PDA

View Full Version : Wrongfully incarcerated man freed



Hosakawa Tito
04-30-2007, 22:45
after 22 years. Anthony Capozzi (http://www.newsday.com/news/local/wire/newyork/ny-bc-ny--amothersfaith0428apr28,0,6410092.story?)

How could the State ever compensate this man?

Papewaio
04-30-2007, 22:53
Imagine if he could have got the death sentence for the crimes... since it could have been totally in reverse where he was thought to be not only the rapist but the murderer to.

InsaneApache
05-01-2007, 11:32
A statutue of limitations for rape! ~:eek: Yikes!! :dizzy2:

English assassin
05-01-2007, 12:45
A minor point alongside the wrongful conviction, but I see the US joins the UK in the old parole catch 22 that you've got to admit the crime before you are eligible for parole.

I'm sure there is a lot to parole and rehabilitation that you have to be experienced in the area to understand, but I don't understand this. Surely it would have been possible to assess this guy's risk to women without needing him to confess? I mean, god forbid I should be in his situation, but if I was I could (and would) happily answer any question, do any role play, whatever, that would demonstrate that I didn't have rapist urges. Isn't that enough?

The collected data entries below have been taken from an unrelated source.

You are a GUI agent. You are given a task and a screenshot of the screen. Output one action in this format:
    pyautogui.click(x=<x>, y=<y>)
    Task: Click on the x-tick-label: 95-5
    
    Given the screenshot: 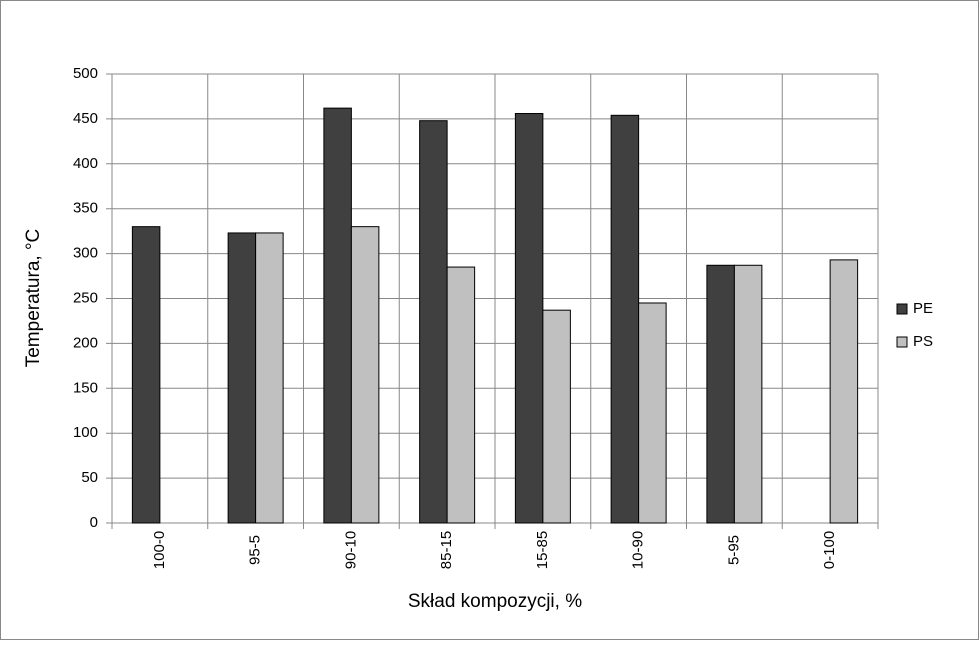 What is the action you would take?
    pyautogui.click(x=256, y=550)
    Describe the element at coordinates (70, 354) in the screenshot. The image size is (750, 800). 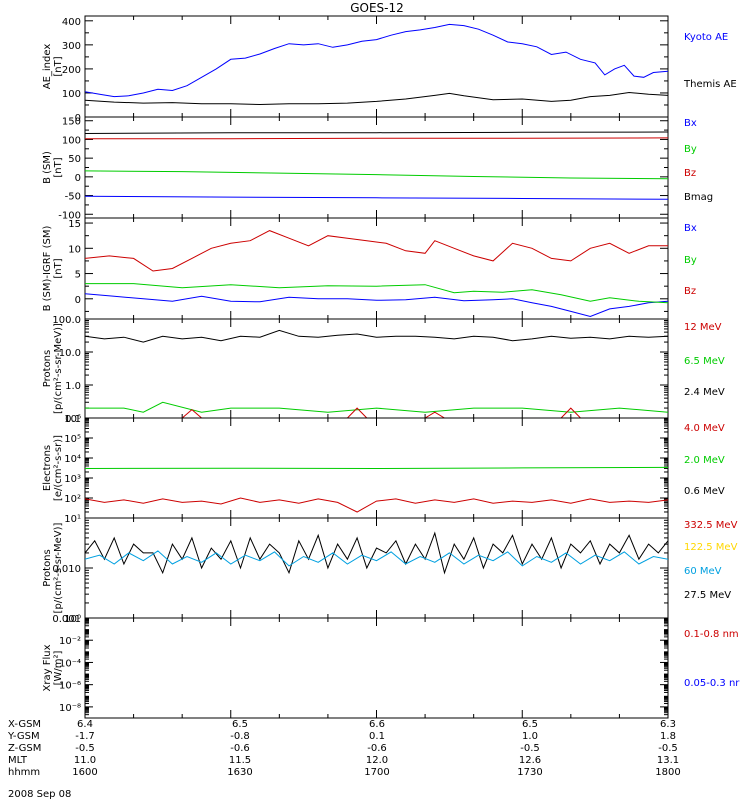
I see `y-tick-label: 10.0` at that location.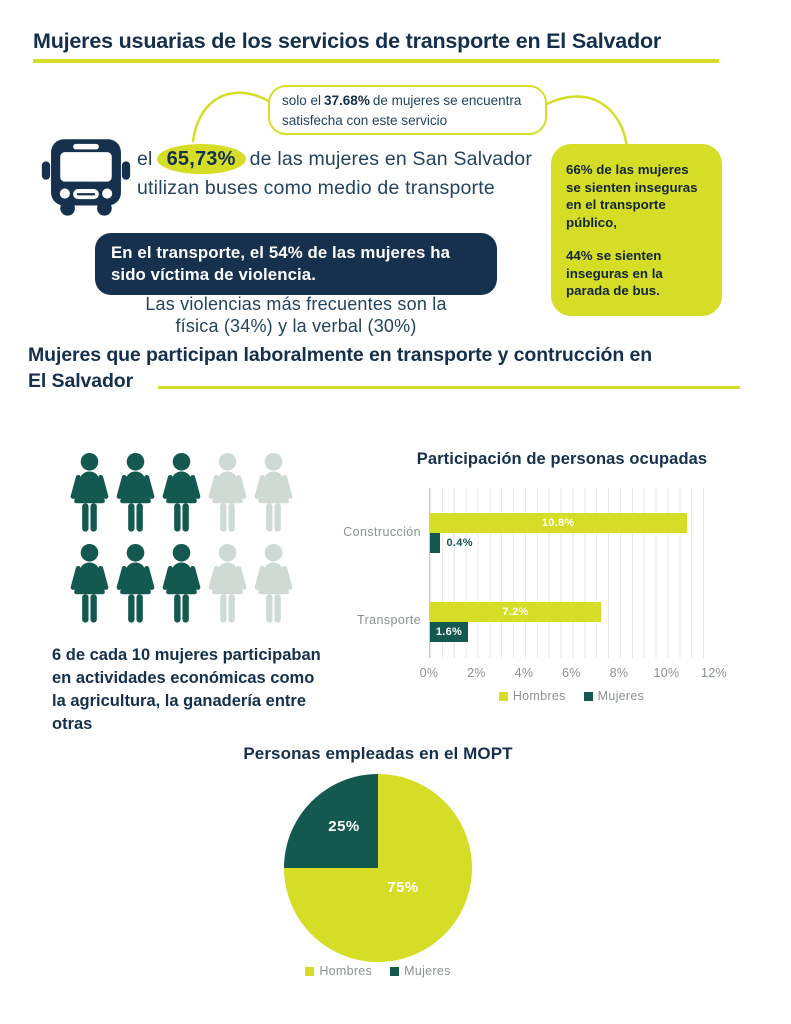 The image size is (791, 1024). I want to click on pie-label-mujeres: 25%, so click(344, 826).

There have been similar cases in the UK and after a while you do wonder what the parole board are thinking. You have a guy in front of you who would have been released long ago, but for the fact that he insists he is innocent. What do they think he is thinking? Either he likes prison food, or he really thinks he is innocent.

Hosakawa Tito
05-01-2007, 16:50
That statute limitation on rapes has since been lifted because of this case and others, long overdue imo. This case will be a landmark one in regards to compensation for wrongful imprisonment, Anthony's Law, and has been brought up for legislative passage. It should also be the catalyst for changes in chain of evidence logistics, documentation & storage of said evidence, improved co-ordination between the courts, law enforcement and medical services involved in criminal evidence cases. How police conduct investigations involving eye-witness identifications and suspect line-ups needs to be changed also. Anthony was extremely unlucky to actually closely resemble the real rapist, the only difference was weight, Anthony was about 40lbs. heavier. The eye-witnesses, both rape victims, felt subconciously pressured to ID a perp. Imagine how awful they must feel now.
Two of the police investigators that worked on Anthony's case believed he did not do the crime. When the real rapist/murderer was finally caught 2 months ago, they researched and sought the long forgotten and misplaced DNA evidence from Anthony's case, and miraculously found it. Without their due diligence and the determination to do what's right; Anthony would still be in jail. This case and how they finally caught the real Bike Path Rapist will become a well studied criminal justice case, and probably a movie as well.

KukriKhan
05-02-2007, 14:17
How [much] could the State ever compensate this man?

$5,000 max (http://www.pbs.org/wgbh/pages/frontline/shows/burden/etc/chart.html), for Federal wrongful incarceration. $100 per day if it happened in Cali. No limit in New York, according to that link.

InsaneApache
05-02-2007, 14:27
Five grand! Is that all? He'd get more than that flipping burgers for six months. :wall:

Odin
05-02-2007, 14:28
DNA evidence from Capozzi's alleged crimes _ which no one knew existed _ was located at Erie County Medical Center, the Buffalo hospital where the victims had been treated.

No one has been able to explain why law enforcement did not know of the hospital's large catalog of glass slides that had been part of victim rape kits dating from 1973. The cache came to light only after a police officer working other unsolved rapes, on a hunch, asked the hospital whether such evidence might exist.

"The DNA was not of Anthony Capozzi," Erie County District Attorney Frank Clark announced at a news conference March 28. "It was Altemio Sanchez."

from the story



How could the State ever compensate this man?

By incarcerating those invloved who overlooked this evidence, and didnt know it exsisted. Clearly this would indicate for me that the police at the time didnt do a complete job of researching the crimes. If they had they would have known that the hospital had this data.

That means even if DNA identification didnt exsist, the police/prosecuter did no do thier due diligence and research the entirety of the evidence of the case.

Kralizec
05-02-2007, 17:59
Five grand! Is that all?

He wasn't incarcerated for a federal crime, so fortunately no.